Kevin de Bruyne is one of the bigger names on the unusually large list of names currently spending time on loan from Chelsea at other clubs. We had a bit of a look at De Bruyne's game when he played an unusual false nine role in the opening game of the season, and with the 21 year old having enjoyed a fantastic game against Stuttgart last Saturday, I thought it would be an appropriate time to have a closer look at exactly what De Bruyne has been doing.
If you take a look at the image on the left, you'll get a good idea of the structure that Bremen was playing. For the match against Stuttgart, Werder Bremen manager Thomas Schaaf elected to play De Bruyne in the same central midfield role that the Belgian had occupied for the game against Hamburg, a game in which De Bruyne had opened his scoring account in Germany. On the whole, De Bruyne looks far more comfortable here than he ever did in the false nine role, as this is a similar position to what De Bruyne played for Genk towards the tail end of the season. Partnered with the attack-minded Aaron Hunt, this is a proactive approach for De Bruyne, and the defensive midfielder - Zlatko Junuzovic here, but Philipp Bargfrede was selected last week - is left to cover the defence on his own. Junuzovic did a particularly manful job of it here, and he was assisted by the discipline of his wide attackers, Eljero Elia and Marko Arnautovic, who dropped deep, often dropping into line with Junuzovic. De Bruyne and Hunt lead the pressing, taking turns to move forward and assist Nils Petersen in closing down the man in possession.
In this regard, De Bruyne is highly aggressive, extremely willing to break out of the defensive shape and lead the pressing (a role similar to that of which Ramires adopted for Chelsea last season under Andre Villas-Boas). Sometimes this was effective, but he needs to be cleverer in his decision making: often, the two wide players hadn't got into position, and space would open up for Stuttgart down the flank.
De Bruyne displays a similar aggressiveness in attack, actively seeking to get into central attacking positions, close to Petersen.
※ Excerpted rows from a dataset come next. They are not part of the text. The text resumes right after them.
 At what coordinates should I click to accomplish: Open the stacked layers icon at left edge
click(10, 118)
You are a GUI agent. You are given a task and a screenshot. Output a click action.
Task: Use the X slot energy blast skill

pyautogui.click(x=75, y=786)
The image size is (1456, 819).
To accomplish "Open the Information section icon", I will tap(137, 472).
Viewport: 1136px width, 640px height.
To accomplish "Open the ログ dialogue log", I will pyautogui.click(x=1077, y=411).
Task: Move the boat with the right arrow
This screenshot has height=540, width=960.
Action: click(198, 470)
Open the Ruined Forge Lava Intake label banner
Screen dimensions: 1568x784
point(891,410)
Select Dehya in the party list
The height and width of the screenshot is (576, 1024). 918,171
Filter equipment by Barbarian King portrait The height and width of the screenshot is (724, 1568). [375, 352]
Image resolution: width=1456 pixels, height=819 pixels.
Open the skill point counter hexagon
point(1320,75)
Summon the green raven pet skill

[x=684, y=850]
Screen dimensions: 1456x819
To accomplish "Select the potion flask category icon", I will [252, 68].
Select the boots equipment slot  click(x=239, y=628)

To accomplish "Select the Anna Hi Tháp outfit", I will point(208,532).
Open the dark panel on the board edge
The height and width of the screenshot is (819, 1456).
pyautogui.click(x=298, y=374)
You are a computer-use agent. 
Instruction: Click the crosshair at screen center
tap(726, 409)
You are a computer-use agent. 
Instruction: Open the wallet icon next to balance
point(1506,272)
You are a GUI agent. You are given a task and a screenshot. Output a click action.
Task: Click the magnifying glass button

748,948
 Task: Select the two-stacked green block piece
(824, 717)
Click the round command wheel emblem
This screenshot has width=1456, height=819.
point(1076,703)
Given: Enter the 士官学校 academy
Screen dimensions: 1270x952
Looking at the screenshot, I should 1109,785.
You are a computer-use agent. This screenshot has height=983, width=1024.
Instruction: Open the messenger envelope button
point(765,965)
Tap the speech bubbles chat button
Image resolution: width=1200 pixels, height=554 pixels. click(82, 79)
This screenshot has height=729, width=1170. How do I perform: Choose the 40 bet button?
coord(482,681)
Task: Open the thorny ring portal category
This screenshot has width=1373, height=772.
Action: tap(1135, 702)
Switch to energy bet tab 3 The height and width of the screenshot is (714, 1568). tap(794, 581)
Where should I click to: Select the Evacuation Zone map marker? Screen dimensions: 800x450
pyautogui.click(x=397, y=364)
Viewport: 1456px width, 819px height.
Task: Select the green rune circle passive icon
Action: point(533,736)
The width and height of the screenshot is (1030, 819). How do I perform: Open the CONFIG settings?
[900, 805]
He is a very direct attacker, preferring to pass rather than shoot: this was especially evident when he went for an ambitious chip from forty yards out, and failed.
However, this particular trait did not let him down when it came to the opening Werder Bremen goal. De Bruyne started the move, collecting the ball from a defensive position near his own penalty area, and continued his positive run down the centre of the park. He showed excellent awareness of where his markers were with a cleverly cushioned touch, before driving into space and unleashing a powerful shot. The goal was well taken, but his alertness and pass to launch the counterattack was particularly eye-catching, and in a Chelsea squad seemingly designed for powerful transitions, he would fit in well. On a broader note, De Bruyne's excellence in this role would see him suit a Chelsea 4-3-3 well, as a position in the double pivot of 4-2-3-1 would expose his occasionally poor defensive positioning.
The ability to launch these quick transitions was continually evident throughout the second half. In the forty-eighth minute, De Bruyne intercepted the ball calmly and played a series of one-twos with his defenders, before surging into space on the left flank and collecting a long pass from Sokratis. It was a fantastic piece of counterattacking play, even without a goal to show for it. Another example was his splendid diagonal ball to Elia midway through the half, which switched the angle of attack and caught the Stuttgart defence unawares.
For all these exhilarating positives, De Bruyne still has much to work on. He displayed some poor decision-making, and there was often a pocket of space to be found in the space between him and his holding midfielder. All the same, he was one of, if not the best players on the pitch, and if his progress continues in a similar upward spiral then he will certainly be a new piece for Chelsea's jigsaw when he returns next season.